Por eso, aunque sea cierto que los alumnos educan al maestro, el trabajo de un maestro no es ser educado sino educar. ¿Qué diríamos de un maestro que transmite la misma cantidad de conocimientos que recibe a cambio? ¡Obviamente no está cumpliendo con su trabajo! La dirección del flujo neto de conocimientos debe ser saliendo del maestro y entrando al alumno.

Obligación del maestro, prepararse mejor

Es verdad que aunque el maestro tenga los conocimientos requeridos para impartir la materia que le fue asignada, esto no siempre es suficiente para que estos se transfieran a la cabeza del alumno. Así como los alambres tienen resistencia, la trayectoria maestro-alumno también tiene la suya. A veces un excelente maestro no sabe darse a entender. A veces, los mejores alumnos, no captan lo que el maestro trata de decirles.

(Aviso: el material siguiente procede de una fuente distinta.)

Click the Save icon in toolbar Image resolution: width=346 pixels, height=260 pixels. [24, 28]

Si la ruptura del flujo de conocimientos está en el maestro, esto es un problema de didáctica. Si el obstáculo está en el alumno, es asunto de técnicas de aprendizaje. Si el problema no es de ninguno de los dos, tal vez podríamos encontrarlo en las condiciones de la escuela, en el ambiente de trabajo, en los recursos de que la institución dispone para la enseñanza, etc.

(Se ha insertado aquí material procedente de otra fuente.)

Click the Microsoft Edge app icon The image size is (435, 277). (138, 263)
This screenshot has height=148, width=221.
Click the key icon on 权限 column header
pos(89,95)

Todo esto es muy importante pero... debe quedar claro que va en segundo lugar. La primera obligación del maestro es prepararse cada vez mejor en la materia que va a impartir. Aún un alambre superconductor no experimentará jamás un flujo de corriente si no hay una diferencia de potencial aplicada a sus extremos. Ninguna didáctica, técnica de estudio, material didáctico, retroproyector o enfoque humanista pueden ayudar al maestro Ciruela. Sí, me refiero al maestro Ciruela... ese que no sabía leer... pero puso escuela.